A statue of Christopher Columbus was erected in 1986 on Clark Drive at the Piazza Italia. It was dedicated to Branca for his leadership in the local Italian community and was donated by the Italian City of Genoa. In 2000, the monument mysteriously disappeared, apparently stolen, only to later reappear at the Italian Garden at Hastings Park. The likely reason for the guerrilla relocation is that the original Clark Drive site, to the dismay of the Italian community, became a busy thoroughfare for transport trucks and hence unfriendly to pedestrian traffic.

== Awards ==
Branca was admitted as a lawyer to the BC bar in 1926 and was appointed Kings Counsel in 1949. These were the first steps of a long road that brought him to the pinnacle of his profession.

Branca was appointed to the BC Supreme Court in 1963 and then elevated to the BC Court of Appeal in 1966.

Branca mandatorily retired at the age of 75 and returned to the practice of law.

Between 1929 and 1963 Branca defended some 63 men charged with murder, he won acquittals for all but three. He prosecuted 7 murder trials.

The Canadian Lawyer magazine rated Branca as the most famous criminal defense lawyer in Canada's history.

Branca received an Honorary Doctor of Laws degree from St. Martin's college in Olympia Washington in 1973.

In addition, Branca was the recipient again of an Honorary Doctor of Laws degree from Simon Fraser University in 1975.

Branca received the Abraham Lincoln International Reverence of Law award from the Fraternal Order of Eagles, St. Louis Missouri, in 1977. He was the 11th recipient of this award in its history, first awarded to President Truman, and later to Chief Justice of the United States, Earl Warren. Branca was the first Canadian recipient.

Branca excelled in the boxing ring just as he did in the law courts. He was always physically fit which assisted him in his mental acuity. He ran 5 miles a day around McLean park before running was "in." He had a boxing bag mounted in his home in his basement and work out daily.

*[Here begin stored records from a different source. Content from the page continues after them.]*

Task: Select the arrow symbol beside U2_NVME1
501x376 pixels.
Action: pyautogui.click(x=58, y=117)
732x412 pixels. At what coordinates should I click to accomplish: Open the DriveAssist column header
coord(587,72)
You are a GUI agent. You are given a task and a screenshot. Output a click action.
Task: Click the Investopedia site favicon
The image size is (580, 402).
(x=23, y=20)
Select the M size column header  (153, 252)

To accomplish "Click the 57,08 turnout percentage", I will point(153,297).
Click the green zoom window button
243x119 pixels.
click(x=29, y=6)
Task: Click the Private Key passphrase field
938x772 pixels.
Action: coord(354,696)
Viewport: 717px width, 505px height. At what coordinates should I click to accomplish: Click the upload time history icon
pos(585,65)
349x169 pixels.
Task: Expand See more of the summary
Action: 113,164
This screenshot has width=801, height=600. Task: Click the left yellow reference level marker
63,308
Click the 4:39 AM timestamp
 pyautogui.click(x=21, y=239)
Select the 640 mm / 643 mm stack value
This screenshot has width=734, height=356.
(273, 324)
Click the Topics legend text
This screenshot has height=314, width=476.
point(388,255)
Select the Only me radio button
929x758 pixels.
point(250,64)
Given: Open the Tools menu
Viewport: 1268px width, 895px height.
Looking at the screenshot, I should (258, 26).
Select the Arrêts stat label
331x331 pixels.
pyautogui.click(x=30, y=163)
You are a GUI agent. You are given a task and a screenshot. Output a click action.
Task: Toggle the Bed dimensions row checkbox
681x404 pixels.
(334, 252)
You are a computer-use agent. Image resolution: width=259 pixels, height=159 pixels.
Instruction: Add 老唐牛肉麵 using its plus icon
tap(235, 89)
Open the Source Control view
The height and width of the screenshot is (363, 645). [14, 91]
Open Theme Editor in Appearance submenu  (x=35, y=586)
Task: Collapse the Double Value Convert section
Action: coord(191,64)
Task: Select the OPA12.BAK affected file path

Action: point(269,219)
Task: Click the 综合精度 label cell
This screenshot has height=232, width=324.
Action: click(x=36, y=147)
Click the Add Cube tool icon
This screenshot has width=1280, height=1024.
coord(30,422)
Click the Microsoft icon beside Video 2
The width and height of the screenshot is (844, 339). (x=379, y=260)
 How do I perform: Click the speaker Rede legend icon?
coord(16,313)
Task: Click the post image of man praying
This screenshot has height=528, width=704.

Branca’s boxing career was brief but as in everything he undertook, he excelled in it. To quote Mr. Branca: "I beat everyone I fought against in the ring by the fifth round." Branca went on to win the middleweight championship of Canada in 1934. On winning this championship, Branca was asked to become a professional fighter but at the age of 31, he made the decision to devote all his time and expertise to the law. Following this time of competition, Branca taught boys at the Vancouver College to box and was a mentor to them for many years.

In 1967, Branca invited former heavyweight champion of the world, Rocky Marciano to come to Vancouver to referee amateur in Vancouver to a great fanfare.

Branca's philanthropic involvement was legendary.

In 1966, Branca was a prime mover in the amalgamation of four of the oldest Italian Canadian societies in the City of Vancouver into one society bearing the name, Confratellanza Italo Canadese.

Branca was Co-Chairman of the Pacific region of the Canadian Council of Christians and Jews.

Branca was chairman of the Finance committee of Camp Miriam and dedicated his time to raising funds for children unable to pay for camp fees.

Branca was invested as a Knight of St. Gregory the Great by Pope Paul VI in 1977.

Branca was the second Canadian recipient of the Yeshiva University award from Yeshiva University in New York in 1969.

Branca was the recipient of an Honorary fellowship from the University of Bar-Ilan, Tel Aviv, Israel in 1976.

Branca was also the recipient of the medal of the President of Israel in 1976, at the time, the only other Canadian recipient of this award was the Prime Minister John Diefenbaker.